Y mientras la filarmónica de seres humanos brilla en la obertura del minuto uno, el entramado inmediato que está en paralelo a nuestra monumental alegría, nos observa con el pijama de franela puesto, asombrados y para irse a dormir; él no celebra ningún minuto uno ni siquiera el siguiente: el dos, o el tres. No tiene contabilizado llegar a un último instante del tiempo para rememorar los propósitos de la dicha una vez ya finalicen los doce sartenazos del reloj. No está en sus planes renacer en un explosivo minuto uno.

Ese universo que vive en paralelo al nuestro y que observa como se fabrican los recuerdos que se reviven bajo el embrujo de las campanadas, son las especies y los genios del verdor, son los bosques llenos de árboles, son las montañas y los valles con sus formas contoneadas. También son aquellos seres que tienen cara y pelo que les da cobijo y que nos miran con ojos observadores, como felinos muy atentos al entorno viendo nuestros temblores ante la felicidad que, como si de una llamarada de petate se tratara, tantas veces muere en cada combate.

Es el encantado Planeta Azul que resiste como jabato al resto de minutos que siguen al uno, haciendo de tripas corazón para mantenerse a nuestro lado, viendo pasar nuestro tiempo, sea de día o de noche, en el que soñamos con las metas tantas veces diluidas en aguarrás. Es el que nos observa de nuevo bailar, danzar un vals mientras nos besamos y nos amamos en el abanico desplegado del desamor. Nos mira darnos los abrazos más vertiginosos con pasos de salsa que tienen el sabor de la espuma de un cava descorchado.
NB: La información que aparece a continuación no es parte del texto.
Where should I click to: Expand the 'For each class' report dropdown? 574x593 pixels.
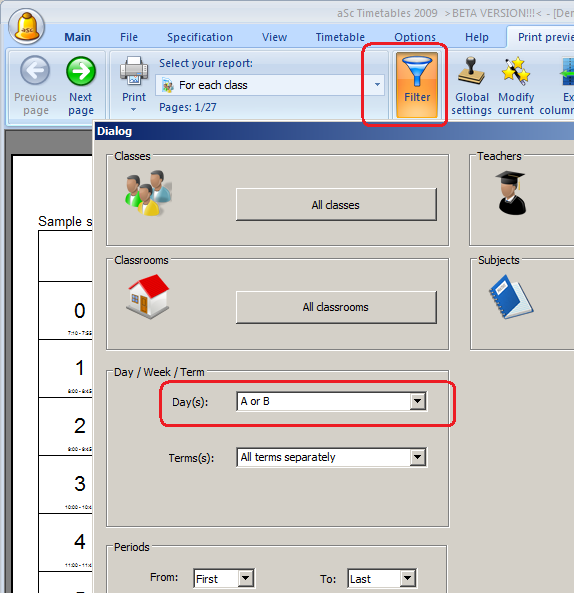click(377, 85)
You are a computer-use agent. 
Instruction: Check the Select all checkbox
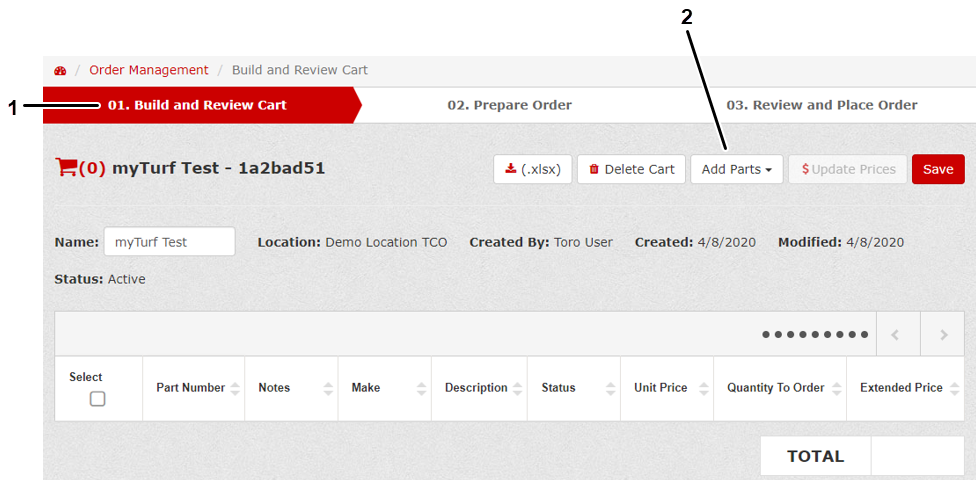[97, 399]
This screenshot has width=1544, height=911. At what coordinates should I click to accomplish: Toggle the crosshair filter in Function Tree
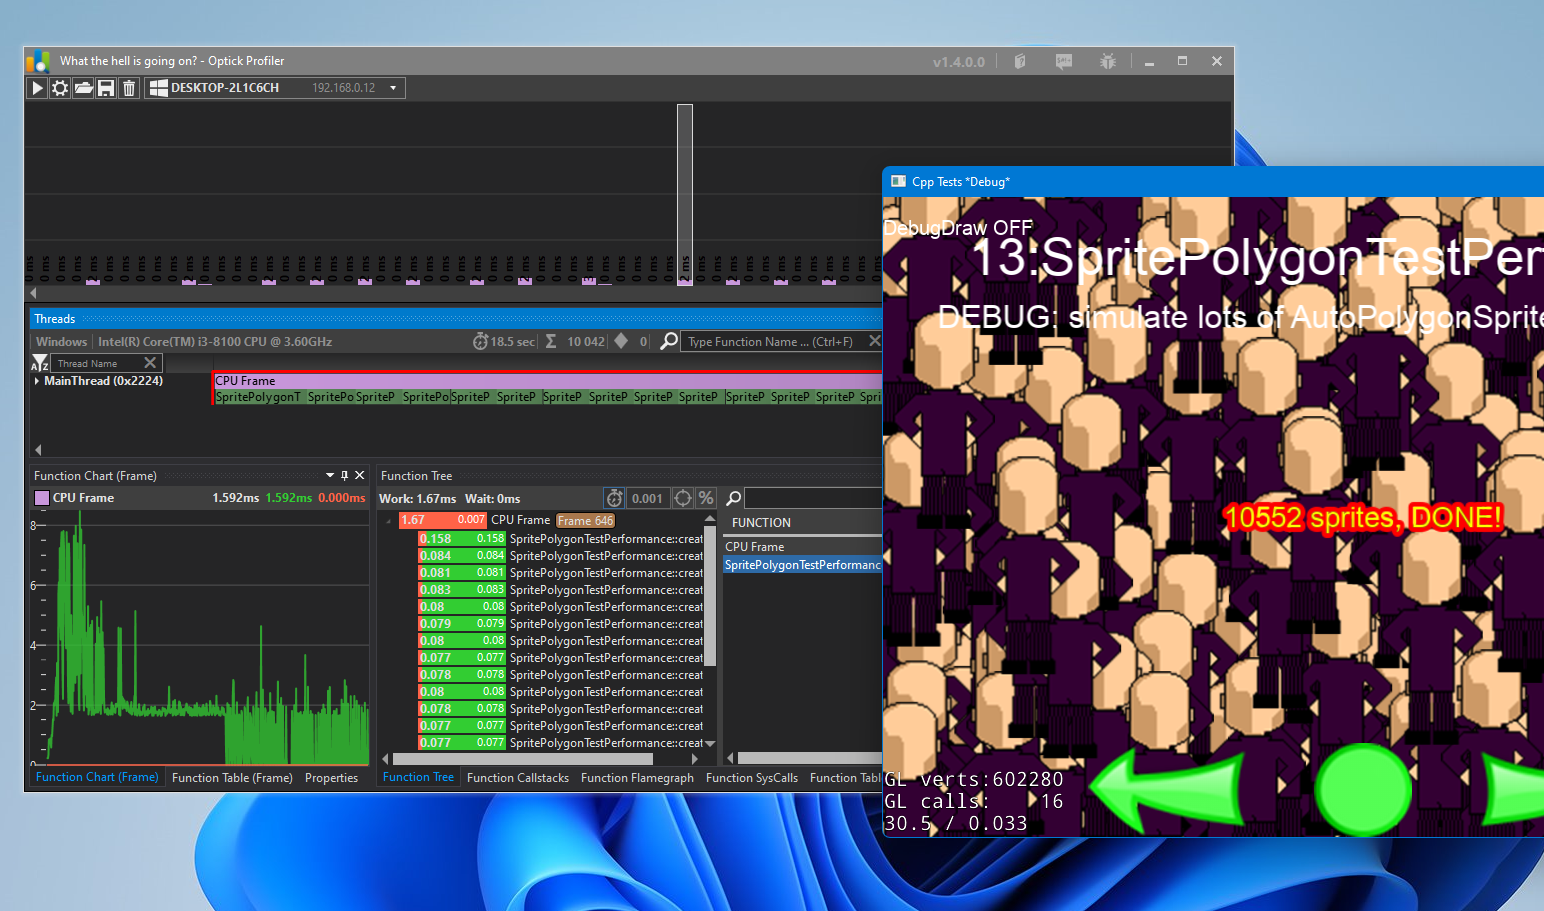coord(683,497)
Nos ve todas las esperanzas adquiridas y cómo la felicidad del brindis se diluyen cada día en la cuesta empinada de enero, la cual termina rodando sin control en la pendiente de febrero. Y cuando llega marzo, ve como la calma de la primavera nos sonríe haciendo eco entre la suerte y la fortuna, donde ambas rebotan en el tapiz de los coloridos del primer minuto. Pero, al llegar abril, estalla para dibujarse en un mayo alterado. En Junio, observa como la ilusión es que la chiripa anhelada se extienda en tropel para que cuando llegue julio y agosto nos cante hasta el anochecer. Sin embargo, una vez en septiembre, sabe que sólo nos murmura para entrar a octubre, y envuelta en la niebla del noviembre, buscará hacer la última carambola de la felicidad, porque, cuando ya sea diciembre, sólo quedarán unos días para que salten de nuevo los tapones del champán desde la ola de Oriente. Y así es como, año tras año, en el instante del minuto uno, se destapan los mismos deseos y las mismas ilusiones, que se sirven en una copa que se apura con los deseos de tener la mejor suerte.

Con este desglose del coro emotivo de la humanidad que canta en silencio durante el año, ni los Mayas podrán dar el carpetazo con el calendario del acabóse. Porque habrá otros sesenta segundos del siguiente minuto uno, donde se descorchará de nuevo el ritual espumoso de los deseos y de los abrazos fraternales. Y nuevamente, en el final de otras campanadas sincronizadas, comenzarán más besos primerizos y más deseos de la mejor bonanza y fortuna.

Que esa dicha tan deseada esté en las subidas siguientes y que no se diluya en las pendientes por bajar. Que la felicidad se sienta desde enero a diciembre, y que se huela la prosperidad entre los coloridos del verdor y en cada uno de sus animales. Que minuto a minuto lata fuerte el bienestar sin detenerse, igual que un corazón de Planeta que resiste cada palpitación. Que ella, la felicidad, esté presente en todos los siguientes minutos del año en el que escuchamos el tic-tac de su latido.

Hasta el abrazo y beso del siguiente minuto uno.